* [Assignment]:
Where a line below holds the string "computer", copy that line.

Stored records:

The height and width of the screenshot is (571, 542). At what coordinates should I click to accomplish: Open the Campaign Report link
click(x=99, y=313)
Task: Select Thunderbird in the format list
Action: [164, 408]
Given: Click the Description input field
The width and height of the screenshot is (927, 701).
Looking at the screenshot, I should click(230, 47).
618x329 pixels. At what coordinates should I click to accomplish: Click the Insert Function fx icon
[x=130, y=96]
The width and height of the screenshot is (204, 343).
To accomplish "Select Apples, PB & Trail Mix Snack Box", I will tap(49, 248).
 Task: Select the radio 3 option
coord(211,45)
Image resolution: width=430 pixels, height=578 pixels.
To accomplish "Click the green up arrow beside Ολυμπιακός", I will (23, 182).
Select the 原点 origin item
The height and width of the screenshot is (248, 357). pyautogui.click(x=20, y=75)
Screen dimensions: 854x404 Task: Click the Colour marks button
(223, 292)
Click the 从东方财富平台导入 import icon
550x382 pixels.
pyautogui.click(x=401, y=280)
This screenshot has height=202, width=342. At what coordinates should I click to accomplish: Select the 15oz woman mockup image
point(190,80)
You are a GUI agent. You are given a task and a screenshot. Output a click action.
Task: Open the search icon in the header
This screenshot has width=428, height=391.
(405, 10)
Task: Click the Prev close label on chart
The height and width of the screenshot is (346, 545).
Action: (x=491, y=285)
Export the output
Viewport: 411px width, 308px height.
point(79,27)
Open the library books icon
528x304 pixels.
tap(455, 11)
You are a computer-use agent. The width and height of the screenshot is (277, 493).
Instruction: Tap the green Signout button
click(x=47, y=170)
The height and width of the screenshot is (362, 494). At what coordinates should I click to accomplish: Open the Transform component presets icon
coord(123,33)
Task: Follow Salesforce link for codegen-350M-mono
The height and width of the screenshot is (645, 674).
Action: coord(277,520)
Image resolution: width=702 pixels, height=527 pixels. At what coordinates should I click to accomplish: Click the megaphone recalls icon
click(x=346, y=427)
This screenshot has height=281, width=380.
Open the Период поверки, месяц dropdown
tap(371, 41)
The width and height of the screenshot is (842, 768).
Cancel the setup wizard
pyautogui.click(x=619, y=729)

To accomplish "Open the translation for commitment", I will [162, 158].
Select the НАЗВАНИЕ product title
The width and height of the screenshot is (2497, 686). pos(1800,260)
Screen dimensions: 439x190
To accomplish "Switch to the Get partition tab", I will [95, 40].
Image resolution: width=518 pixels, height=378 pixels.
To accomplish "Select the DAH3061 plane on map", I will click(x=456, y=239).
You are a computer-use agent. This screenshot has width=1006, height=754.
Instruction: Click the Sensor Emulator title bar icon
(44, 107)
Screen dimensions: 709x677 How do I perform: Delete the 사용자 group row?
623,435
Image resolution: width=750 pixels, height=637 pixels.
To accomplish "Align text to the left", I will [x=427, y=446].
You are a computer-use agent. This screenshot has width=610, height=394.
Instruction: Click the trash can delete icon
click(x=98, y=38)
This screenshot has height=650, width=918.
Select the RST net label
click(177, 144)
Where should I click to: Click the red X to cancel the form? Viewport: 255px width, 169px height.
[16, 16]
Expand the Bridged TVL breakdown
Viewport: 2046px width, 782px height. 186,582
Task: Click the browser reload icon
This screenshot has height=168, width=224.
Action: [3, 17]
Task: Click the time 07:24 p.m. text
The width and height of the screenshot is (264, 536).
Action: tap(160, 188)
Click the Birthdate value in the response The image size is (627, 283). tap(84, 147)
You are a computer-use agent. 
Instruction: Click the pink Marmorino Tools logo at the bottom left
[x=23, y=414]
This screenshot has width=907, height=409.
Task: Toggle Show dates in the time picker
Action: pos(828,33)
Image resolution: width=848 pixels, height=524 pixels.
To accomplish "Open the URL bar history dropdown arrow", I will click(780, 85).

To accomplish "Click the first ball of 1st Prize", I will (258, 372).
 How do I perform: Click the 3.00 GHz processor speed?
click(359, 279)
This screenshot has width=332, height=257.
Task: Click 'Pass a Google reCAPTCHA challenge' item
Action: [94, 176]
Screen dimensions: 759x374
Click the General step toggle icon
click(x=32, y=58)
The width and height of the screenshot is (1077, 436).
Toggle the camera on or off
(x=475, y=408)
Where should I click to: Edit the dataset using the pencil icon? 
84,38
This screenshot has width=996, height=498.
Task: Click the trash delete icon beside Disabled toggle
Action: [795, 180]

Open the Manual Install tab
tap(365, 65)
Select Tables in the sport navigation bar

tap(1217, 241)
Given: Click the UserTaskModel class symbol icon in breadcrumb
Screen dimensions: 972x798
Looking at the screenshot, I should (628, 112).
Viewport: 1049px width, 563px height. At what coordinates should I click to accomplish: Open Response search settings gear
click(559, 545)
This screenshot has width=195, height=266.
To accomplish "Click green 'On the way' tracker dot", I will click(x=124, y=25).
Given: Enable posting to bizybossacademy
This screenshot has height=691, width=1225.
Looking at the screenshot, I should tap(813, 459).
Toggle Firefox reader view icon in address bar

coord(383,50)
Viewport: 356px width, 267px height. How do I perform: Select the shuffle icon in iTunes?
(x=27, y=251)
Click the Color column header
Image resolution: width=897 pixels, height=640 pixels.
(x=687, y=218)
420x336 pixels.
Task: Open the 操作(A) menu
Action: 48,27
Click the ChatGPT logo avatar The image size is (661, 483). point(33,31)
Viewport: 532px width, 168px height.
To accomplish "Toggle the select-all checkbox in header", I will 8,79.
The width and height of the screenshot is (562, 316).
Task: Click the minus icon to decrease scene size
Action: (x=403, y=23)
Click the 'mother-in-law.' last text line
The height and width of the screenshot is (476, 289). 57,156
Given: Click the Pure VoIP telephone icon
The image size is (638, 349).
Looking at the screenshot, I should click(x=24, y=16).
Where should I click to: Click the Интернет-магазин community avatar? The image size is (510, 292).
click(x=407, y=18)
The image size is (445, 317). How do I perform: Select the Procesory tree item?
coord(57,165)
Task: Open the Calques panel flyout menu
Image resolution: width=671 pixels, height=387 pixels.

* [Solved problem]:
You are a computer-use agent. The width and height of the screenshot is (277, 493).
You are a computer-use agent. This screenshot has width=1006, height=754.
You are a computer-use agent. This screenshot has width=610, height=394.
You are a computer-use agent. 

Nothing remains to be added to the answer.